→ **TASK**
Copy the records below word for word.

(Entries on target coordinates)

** Start **

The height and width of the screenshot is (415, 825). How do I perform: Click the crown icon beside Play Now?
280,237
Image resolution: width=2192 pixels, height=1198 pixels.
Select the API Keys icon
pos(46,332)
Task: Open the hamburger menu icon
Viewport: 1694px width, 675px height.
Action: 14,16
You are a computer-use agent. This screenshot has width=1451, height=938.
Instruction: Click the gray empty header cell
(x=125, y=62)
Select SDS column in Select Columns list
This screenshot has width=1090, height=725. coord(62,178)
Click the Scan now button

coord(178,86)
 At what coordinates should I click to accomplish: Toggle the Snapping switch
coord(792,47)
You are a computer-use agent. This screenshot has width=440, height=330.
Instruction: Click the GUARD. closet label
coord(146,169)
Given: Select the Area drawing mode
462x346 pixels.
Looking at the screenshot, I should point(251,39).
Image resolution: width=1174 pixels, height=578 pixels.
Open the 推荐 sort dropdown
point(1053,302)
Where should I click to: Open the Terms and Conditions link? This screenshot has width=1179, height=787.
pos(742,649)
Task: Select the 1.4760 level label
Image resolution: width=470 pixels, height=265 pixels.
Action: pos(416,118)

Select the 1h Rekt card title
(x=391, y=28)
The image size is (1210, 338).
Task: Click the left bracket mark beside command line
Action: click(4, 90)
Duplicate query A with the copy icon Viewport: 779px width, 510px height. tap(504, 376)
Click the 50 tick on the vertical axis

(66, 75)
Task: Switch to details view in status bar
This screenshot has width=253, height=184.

** End **

→ **COMPLETE OUTPUT**
The height and width of the screenshot is (415, 825). How do I perform: Click the crown icon beside Play Now?
280,237
Image resolution: width=2192 pixels, height=1198 pixels.
Select the API Keys icon
pos(46,332)
Task: Open the hamburger menu icon
Viewport: 1694px width, 675px height.
Action: 14,16
You are a computer-use agent. This screenshot has width=1451, height=938.
Instruction: Click the gray empty header cell
(x=125, y=62)
Select SDS column in Select Columns list
This screenshot has width=1090, height=725. coord(62,178)
Click the Scan now button

coord(178,86)
 At what coordinates should I click to accomplish: Toggle the Snapping switch
coord(792,47)
You are a computer-use agent. This screenshot has width=440, height=330.
Instruction: Click the GUARD. closet label
coord(146,169)
Given: Select the Area drawing mode
462x346 pixels.
Looking at the screenshot, I should point(251,39).
Image resolution: width=1174 pixels, height=578 pixels.
Open the 推荐 sort dropdown
point(1053,302)
Where should I click to: Open the Terms and Conditions link? This screenshot has width=1179, height=787.
pos(742,649)
Task: Select the 1.4760 level label
Image resolution: width=470 pixels, height=265 pixels.
Action: pos(416,118)

Select the 1h Rekt card title
(x=391, y=28)
The image size is (1210, 338).
Task: Click the left bracket mark beside command line
Action: click(4, 90)
Duplicate query A with the copy icon Viewport: 779px width, 510px height. tap(504, 376)
Click the 50 tick on the vertical axis

(66, 75)
Task: Switch to details view in status bar
This screenshot has width=253, height=184.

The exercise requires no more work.